Let $v \in \mathbb{R}^k$, and let $A \in \mathbb{R}^{m \times k}$ and let $B \in \mathbb{R}^{m \times n}$ such that each column of $B$, $B_i$, has $$||B_i||_2 \le 1.$$
Is it true that:
$||v A^{\top} B||_{\infty} \le ||v A^{\top}||_2$ ?

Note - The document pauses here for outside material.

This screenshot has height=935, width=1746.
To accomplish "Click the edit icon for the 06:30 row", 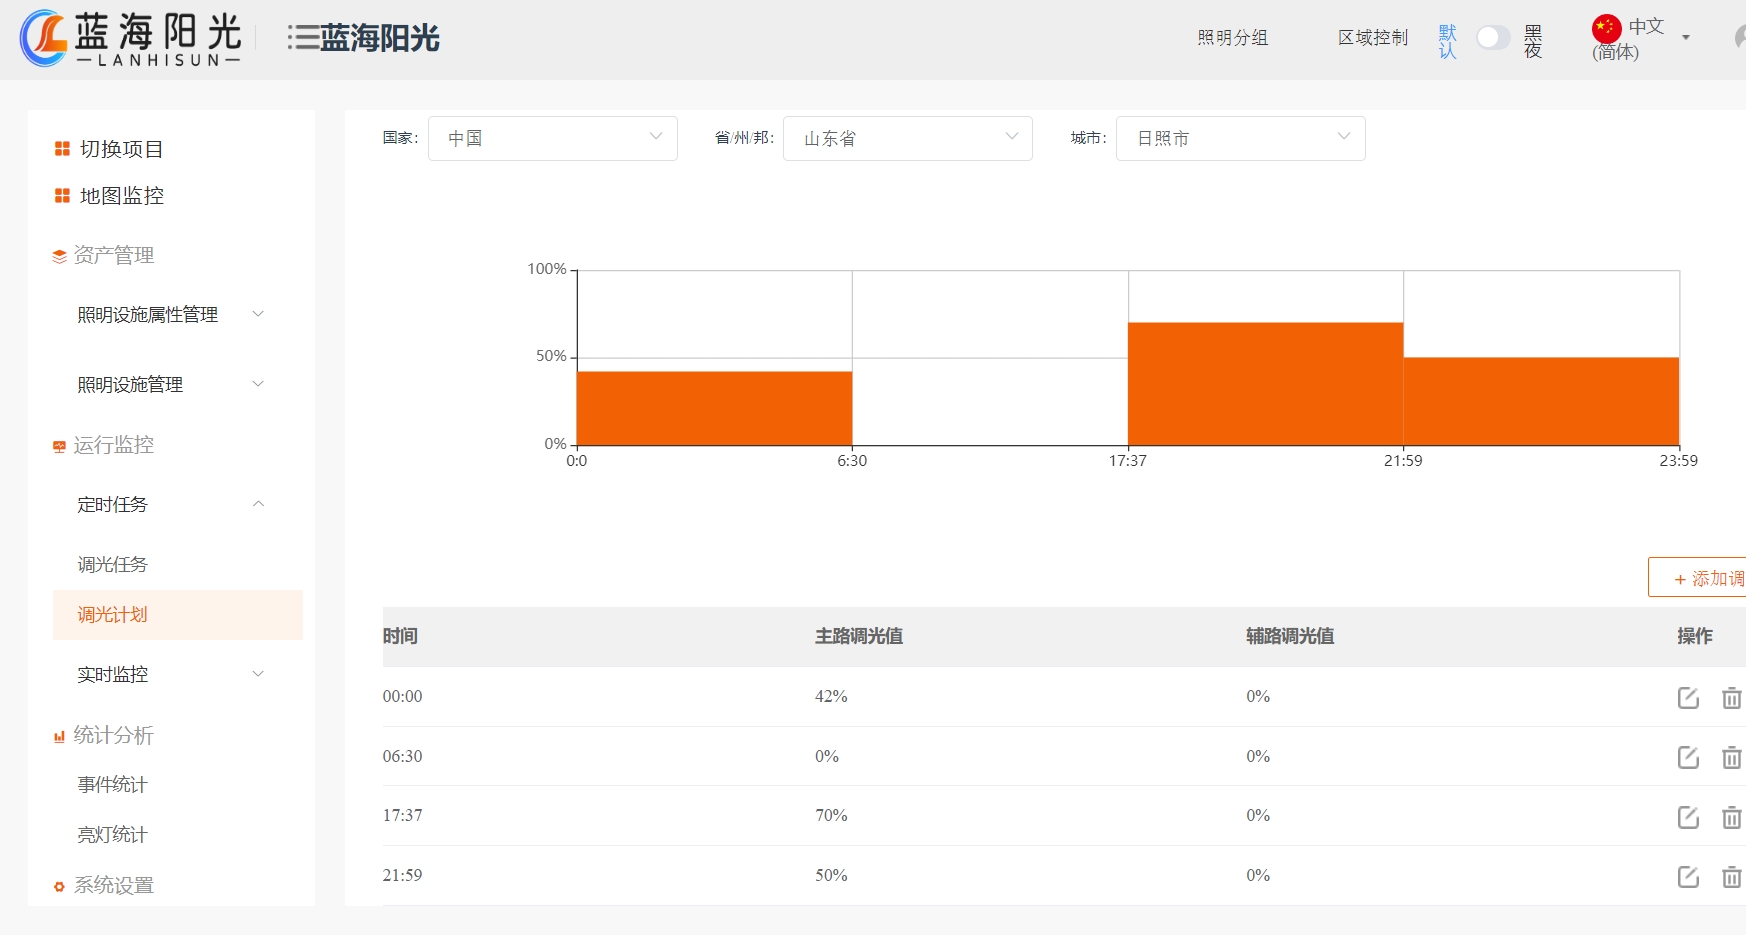I will point(1688,757).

If the spectral norm of $A$ is such that $||A||_{\mathrm{spectral}} \le 1$, is it true that $||v A^{\top}||_2 \le ||v||_2$ ?
Thanks.
On
I give it a try with your first question: If $A\in\mathbb{R}^{m\times n}$ then $$\frac{1}{\sqrt{n}}\|A\|_\infty\leq \|A\|_2\leq \sqrt{m}\|A\|_\infty$$ $$\frac{1}{\sqrt{m}}\|A\|_1\leq \|A\|_2\leq \sqrt{n}\|A\|_1$$
Also $$\|AB\|_a\leq \|A\|_a\|B\|_a$$
Note that $\|B_i\|_2<1$ implies that absolute value of the every element of matrix B is less than 1, $|B_{ij}|<1$, then $\|B\|_\infty<n$ (infinity norm of a matrix is the maximum absolute row sum of the matrix). And with the same argument $\|B\|_1<m$.

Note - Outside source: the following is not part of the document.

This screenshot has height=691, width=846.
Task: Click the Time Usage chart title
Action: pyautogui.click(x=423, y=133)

Then using these properties we have $$\|vA^TB\|_\infty\leq \sqrt{n}\|vA^TB\|_2\leq \sqrt{n} \|vA^T\|_2\|B\|_2\leq \sqrt{nm} \|vA^T\|_2\|B\|_\infty\leq n\sqrt{nm} \|vA^T\|_2$$ or $$\|vA^TB\|_\infty\leq \sqrt{n}\|vA^TB\|_2\leq \sqrt{n} \|vA^T\|_2\|B\|_2\leq n \|vA^T\|_2\|B\|_1\leq nm \|vA^T\|_2$$ (these are conservative bounds you can probably obtain a tighter bound)
1) Cauchy-Schwarz says $$|(v A^T B)_i| = |v A^T B_i| \le \|v A^T\|_2 \|B_i\|_2 \le \|v A^T\|_2$$
2) Yes because the spectral norm is the operator norm corresponding to the $2$-norm on vectors, and $\|A\|_{\text{spectral}} = \|A^T\|_{\text{spectral}}$.